_Given records:_
>>>

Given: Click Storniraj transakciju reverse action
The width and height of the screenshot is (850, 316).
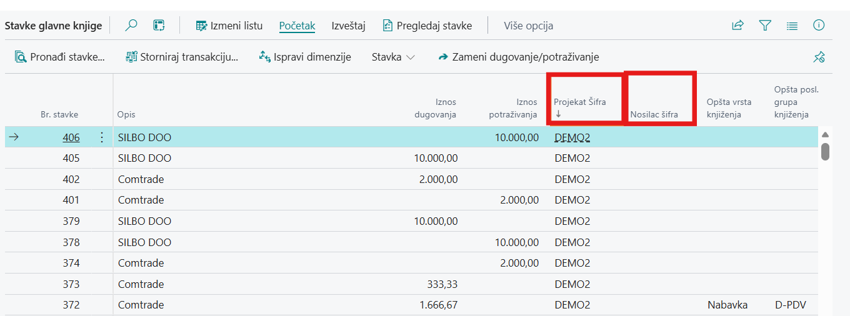Looking at the screenshot, I should coord(182,57).
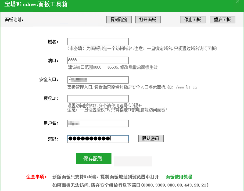Screen dimensions: 244x191
Task: Focus the 用户名 username field
Action: [98, 124]
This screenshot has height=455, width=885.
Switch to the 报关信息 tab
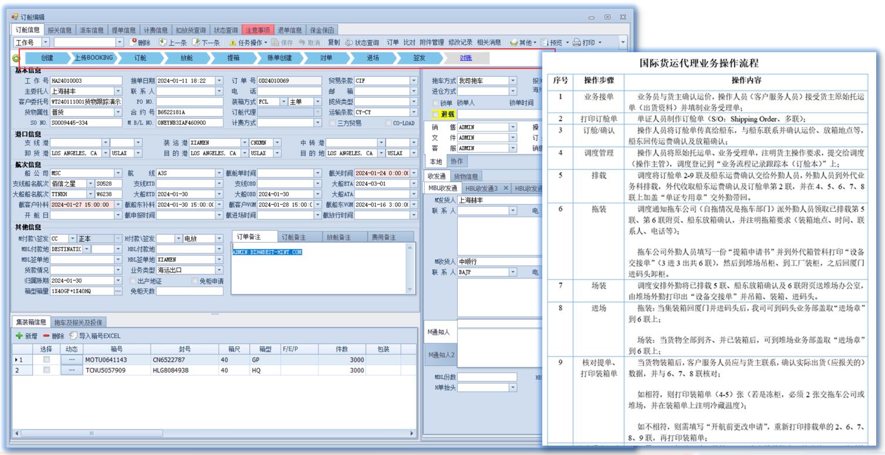[x=60, y=30]
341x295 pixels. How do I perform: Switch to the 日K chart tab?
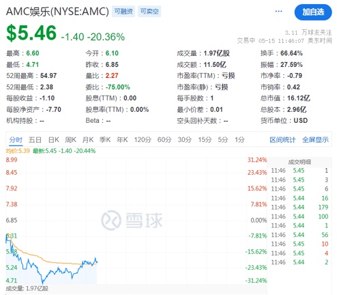54,139
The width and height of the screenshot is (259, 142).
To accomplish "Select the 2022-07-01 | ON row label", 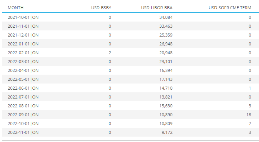I will pyautogui.click(x=23, y=97).
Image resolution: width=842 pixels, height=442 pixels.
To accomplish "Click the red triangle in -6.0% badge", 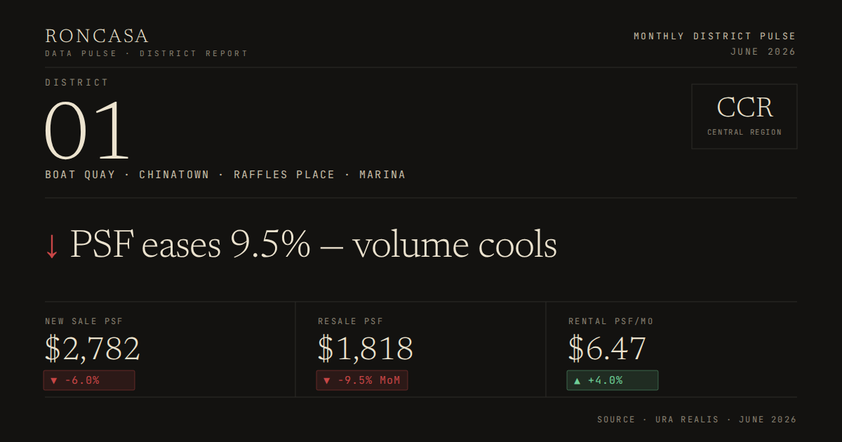I will click(53, 381).

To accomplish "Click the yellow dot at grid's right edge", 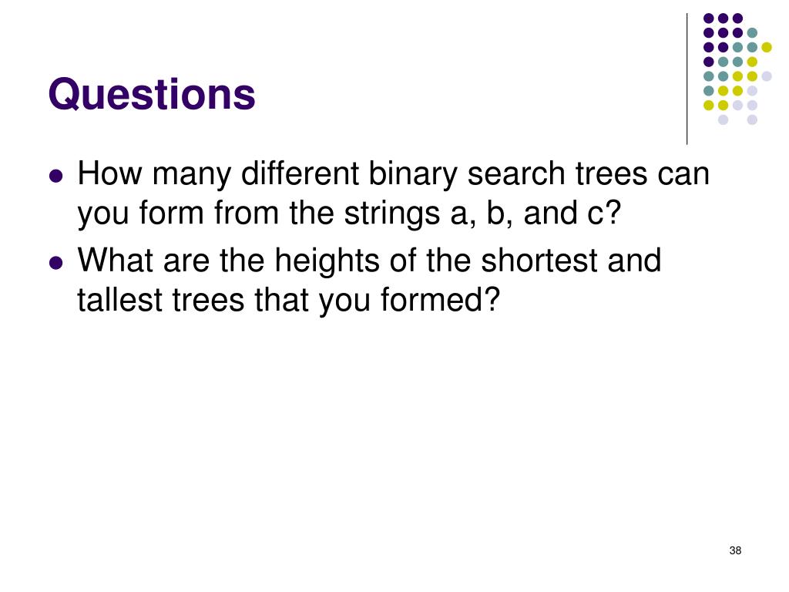I will coord(767,47).
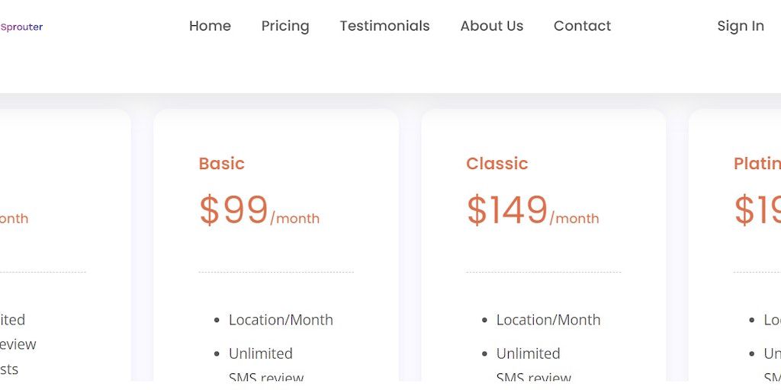This screenshot has height=390, width=781.
Task: Click the $149 price on Classic
Action: (507, 210)
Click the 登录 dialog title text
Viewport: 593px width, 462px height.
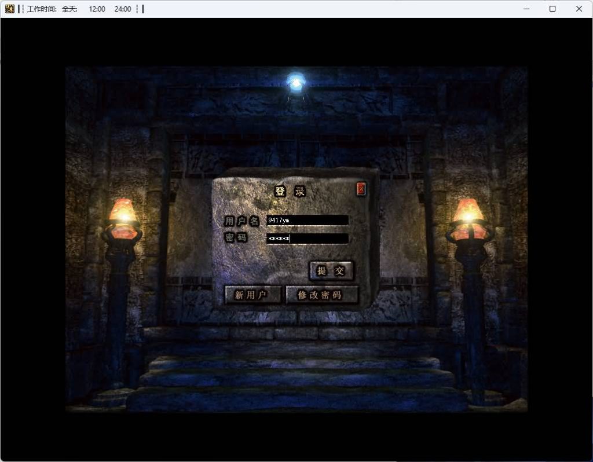point(290,192)
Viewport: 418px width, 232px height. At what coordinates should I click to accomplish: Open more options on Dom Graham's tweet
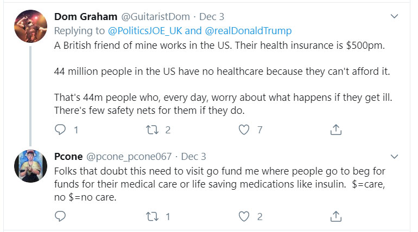(395, 17)
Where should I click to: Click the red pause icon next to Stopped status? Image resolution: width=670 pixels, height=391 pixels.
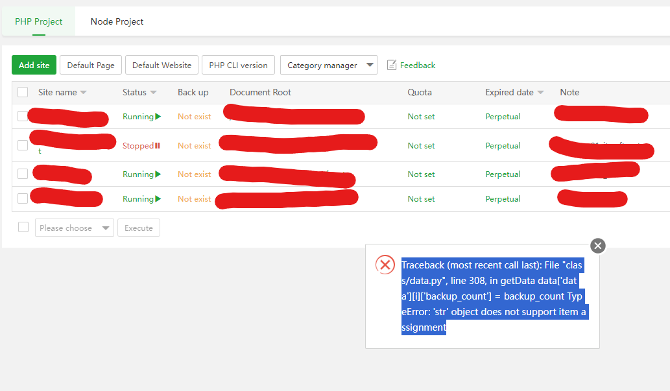click(159, 145)
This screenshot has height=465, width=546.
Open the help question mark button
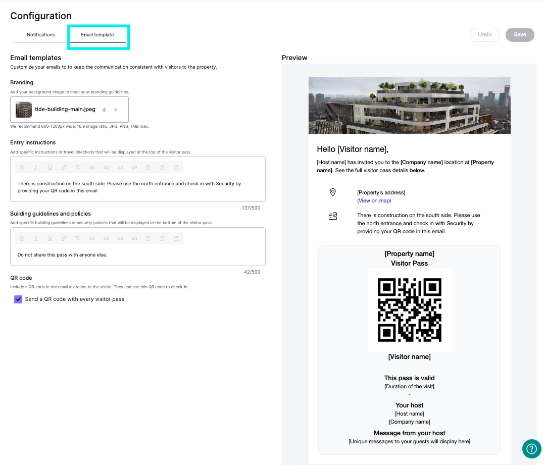coord(531,448)
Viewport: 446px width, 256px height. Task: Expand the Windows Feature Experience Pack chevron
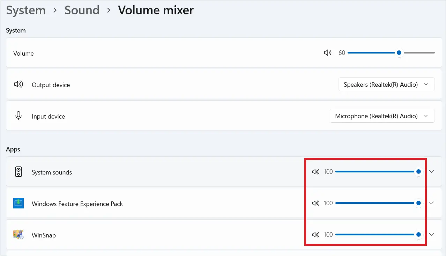point(431,203)
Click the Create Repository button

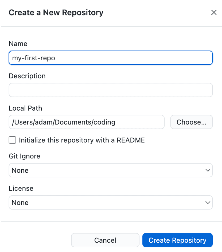click(177, 240)
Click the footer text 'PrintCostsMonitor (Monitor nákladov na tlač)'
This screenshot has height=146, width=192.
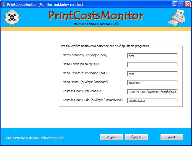pyautogui.click(x=34, y=137)
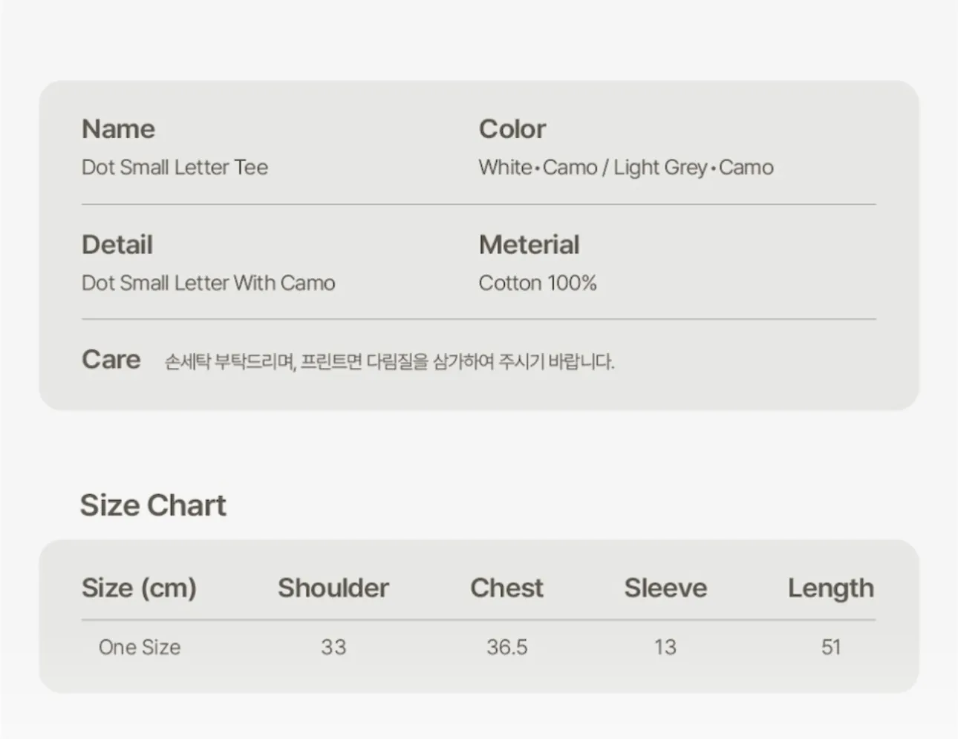Image resolution: width=958 pixels, height=739 pixels.
Task: Click the Care heading label
Action: 111,360

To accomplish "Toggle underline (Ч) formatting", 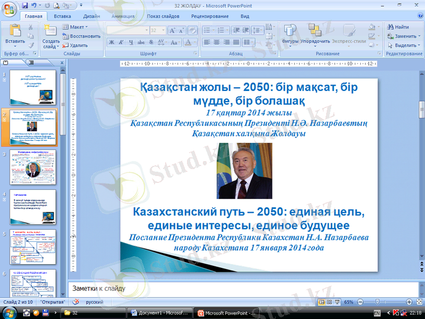I will tap(131, 42).
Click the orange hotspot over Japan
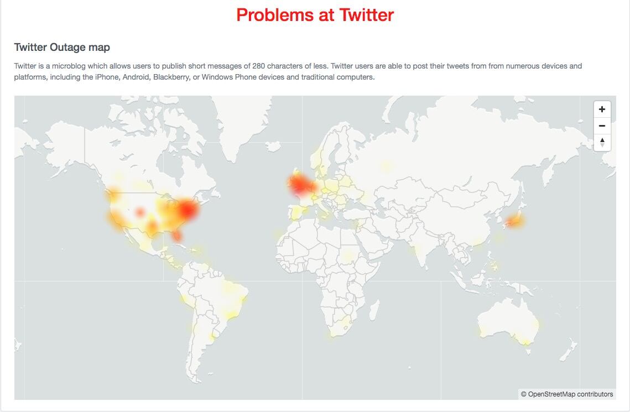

<<<

The answer is the lines of the material above, from the one containing "Where should I" down to the one containing "Click the footer", given exactly and without images.

Where should I click to: Click the red pause icon next to Stopped status? Image resolution: width=670 pixels, height=391 pixels.
click(159, 145)
This screenshot has height=465, width=546.
Open the help question mark button
coord(531,448)
Viewport: 446px width, 256px height. Task: Expand the Windows Feature Experience Pack chevron
point(431,203)
Click the Create Repository button

click(177, 240)
Click the footer text 'PrintCostsMonitor (Monitor nákladov na tlač)'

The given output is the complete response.